Il est donc mensonger de parler de souveraineté numérique. La Constitution de la République n’est clairement pas respectée. Seule une volonté politique lucide, forte et courageuse pourrait dégager la France des tentacules « étatsuniennes » en mettant en œuvre des solutions alternatives :

  • relocalisation des données en Europe;
  • interdire l’hébergement des données publiques chez les GAFAM ;
  • rendre obligatoire l’insertion d’une clause de non-soumission aux lois extraterritoriales étrangères dans tous les marchés publics comportant des prestations d’hébergement et de traitement de données publiques en cloud ;
  • application stricte de la doctrine « Cloud au centre » et refus de la labellisation « SecNumCloud » pour les sociétés qui ne sont pas soumises à un droit européen ;
  • abandon de la préférence générale donnée à MICROSOFT dans les services publics, aux Armées, et d’abord dans l’Éducation Nationale, afin de ne pas favoriser l’addiction des jeunes aux GAFAM;
  • respect des textes en vigueur qui incitent à choisir au maximum les logiciels libres.

Mais la souveraineté nationale, et donc la protection des données personnelles, sont aussi de la responsabilité de chaque Français.

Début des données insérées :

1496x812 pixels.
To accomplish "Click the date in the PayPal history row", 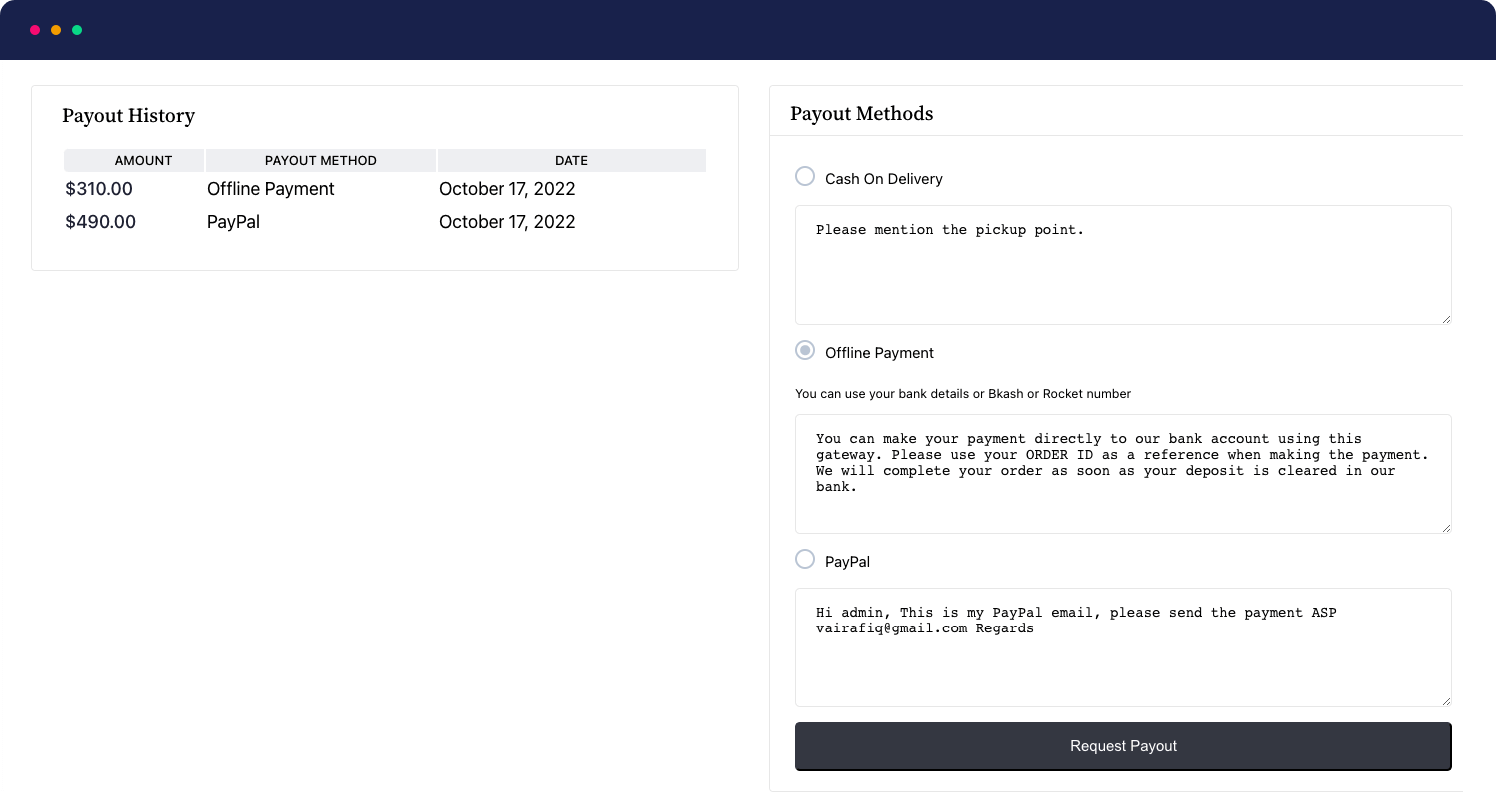I will (507, 222).
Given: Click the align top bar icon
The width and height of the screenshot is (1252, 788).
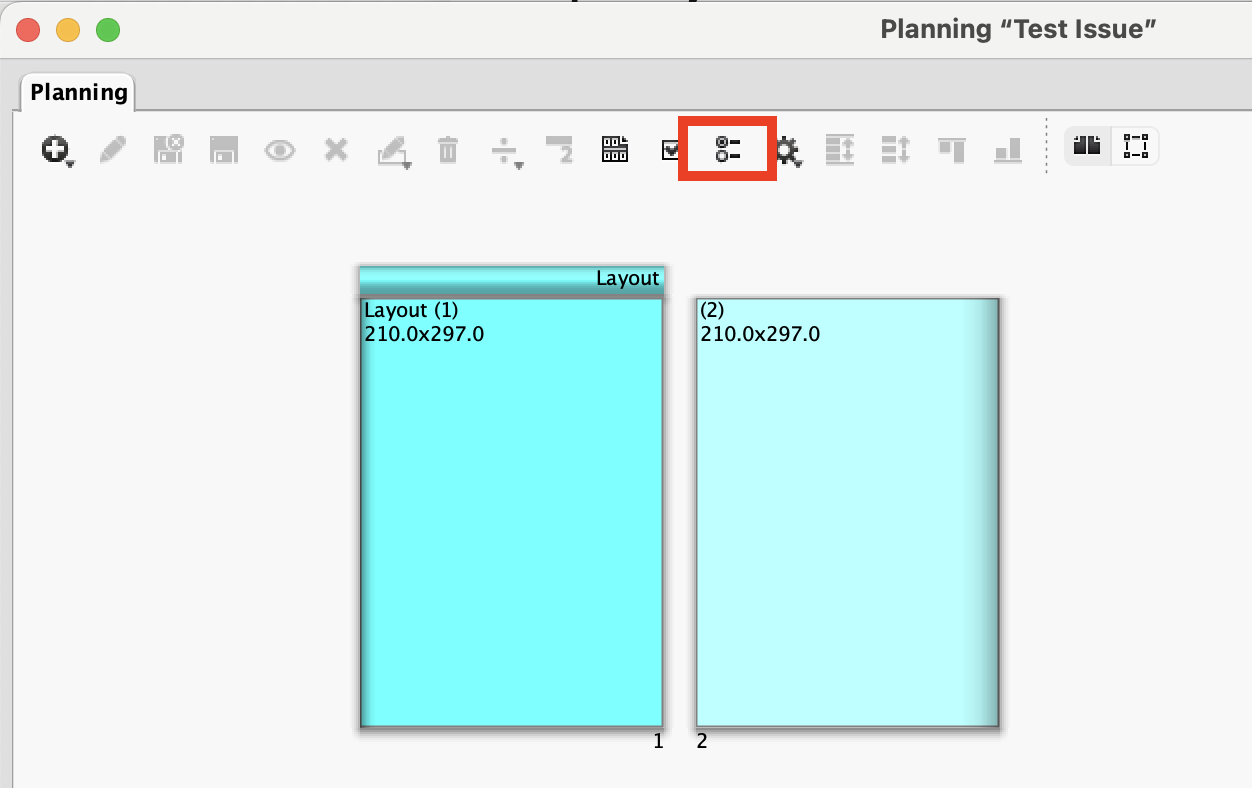Looking at the screenshot, I should click(x=951, y=150).
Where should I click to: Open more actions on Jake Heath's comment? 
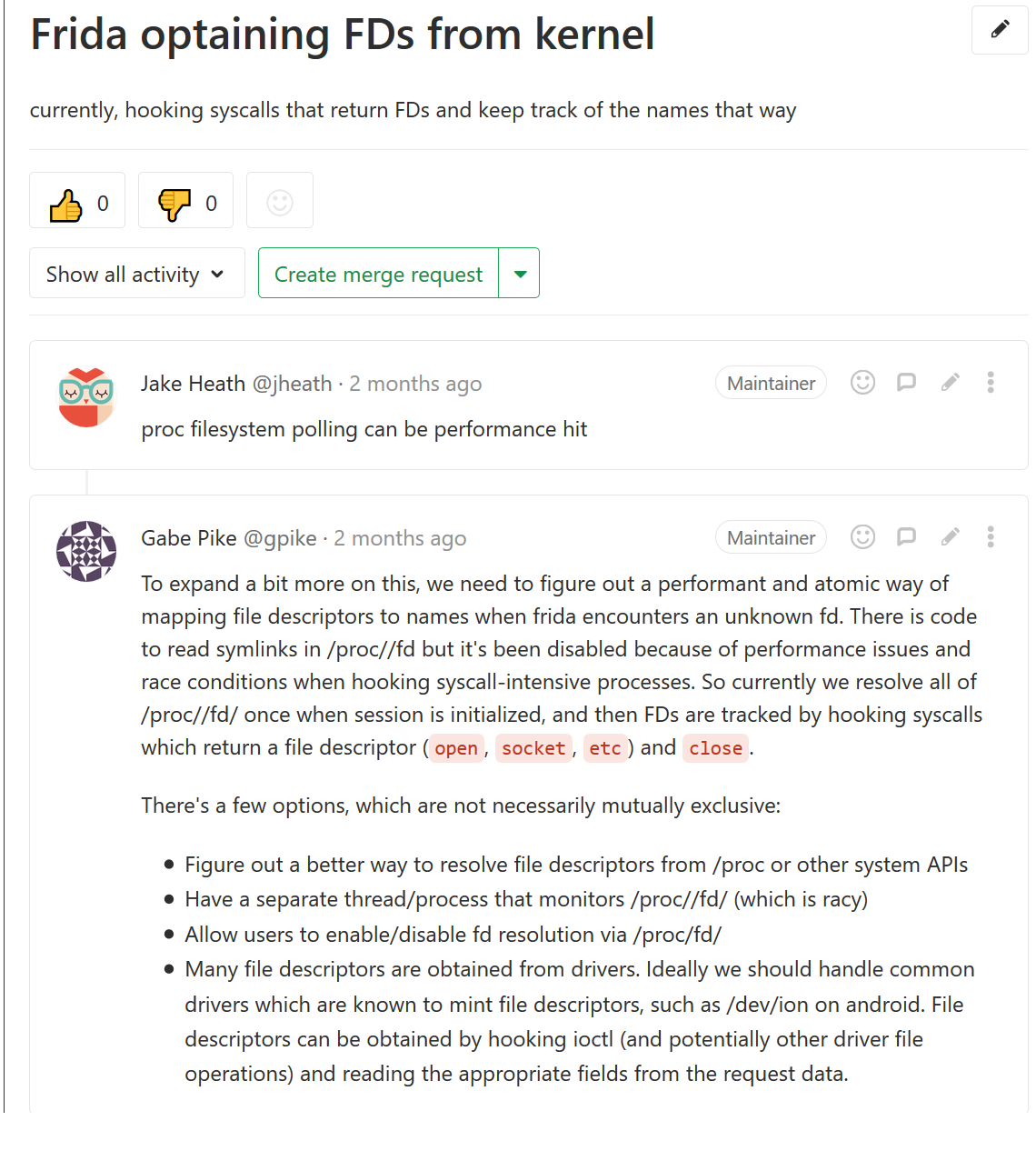click(991, 383)
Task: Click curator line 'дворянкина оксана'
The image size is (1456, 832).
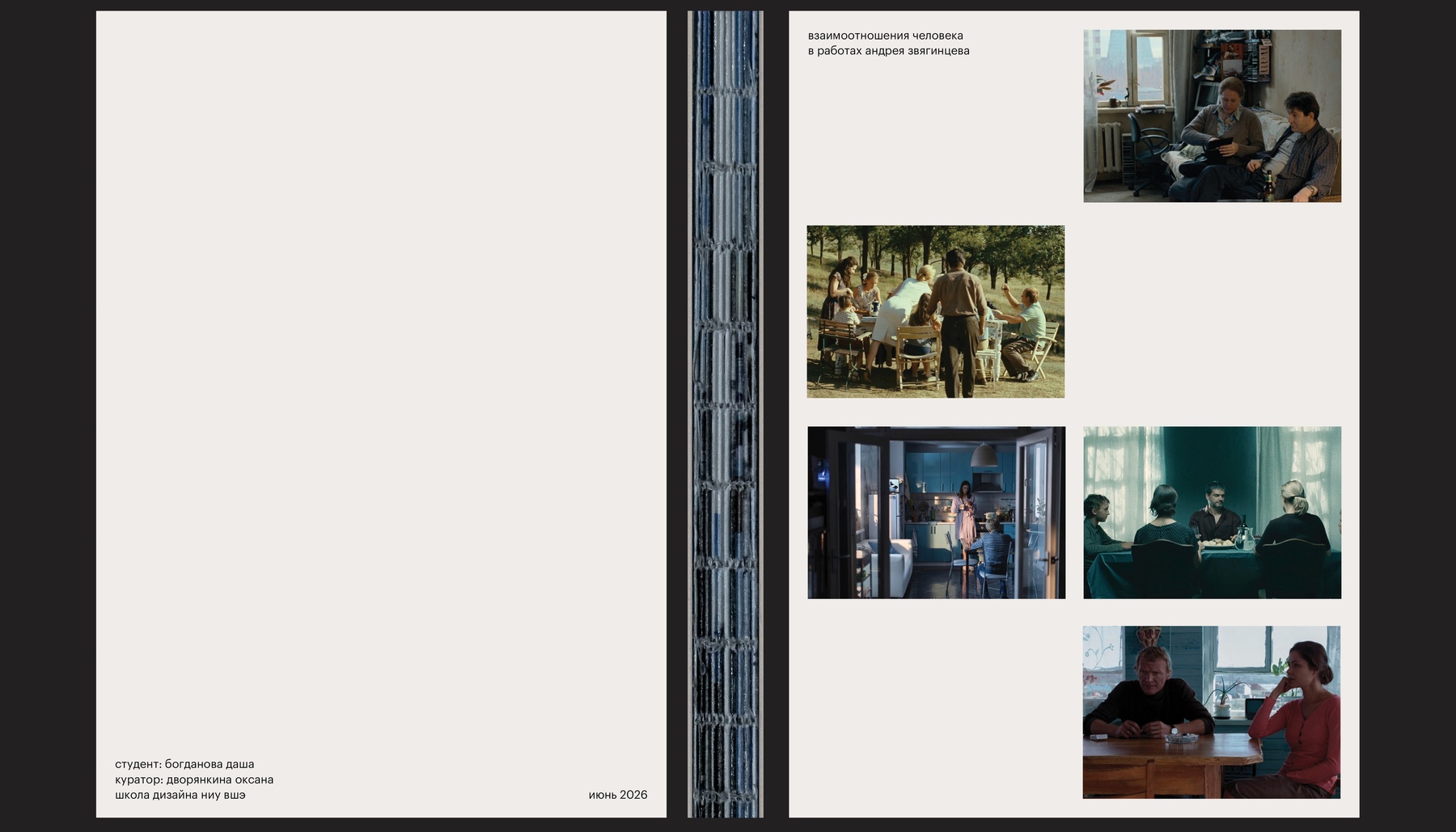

Accepterions-nous que la POSTE ouvre nos lettres à notre insu et en exploite les données? C’est pourtant ce que font systématiquement, avec l’accord tacite de leurs clients, « GOOGLE » avec sa messagerie « GMail », MICROSOFT avec ses messageries « Outlook », et « Hotmail ».

En acceptant les produits des GAFAM, et aujourd’hui les logiciels d’IA, on n’importe pas seulement des outils, mais aussi un cadre mental complet : pas “Made in USA”, mais “Thinks like USA.”. Ce n’est pas seulement un service pratique, c’est en réalité une prise de contrôle douce.

La vraie question n’est plus seulement “Mes données sont-elles en sécurité ?”, mais « qui en contrôle l’accès, qui les interprète ».

La souveraineté numérique est LA condition de la liberté démocratique à l’ère du Cloud. 

Abandonnant le confort illusoire procuré par les applications dominantes, essentiellement américaines, chacun doit faire l’effort, quel que soit son niveau, de changer ses habitudes afin de protéger ses données personnelles qui constituent, en quelque sorte, son intimité, mais aussi les données transmises par ses interlocuteurs.

Chaque Français peut ainsi privilégier des alternatives comme LibreOffice ou OnlyOffice, ProtonMail ou Tutanota, Signal ou Olvid.

Chaque citoyen, chaque institution, chaque association, chaque entreprise participera ainsi, concrètement et activement, à la défense de la souveraineté de notre pays.

« Ainsi la première raison de la servitude volontaire, c’est l’habitude. Voilà ce qui arrive aux plus braves chevaux qui d’abord mordent leur frein, et après s’en jouent, qui, regimbant naguère sous la selle, se présentent maintenant d’eux-mêmes sous le harnais et, tout fiers, se rengorgent sous l’armure. »  [la Boétie]

Jacques TABARY – Auditeur IHEDN


[1]Les données sensibles (ex. : secret médical, sécurité nationale) doivent être hébergées sur des solutions cloud qualifiées « SecNumCloud », délivrées par l’ANSSI (Agence Nationale de la Sécurité des Systèmes d’Information), pour garantir leur protection et conformité.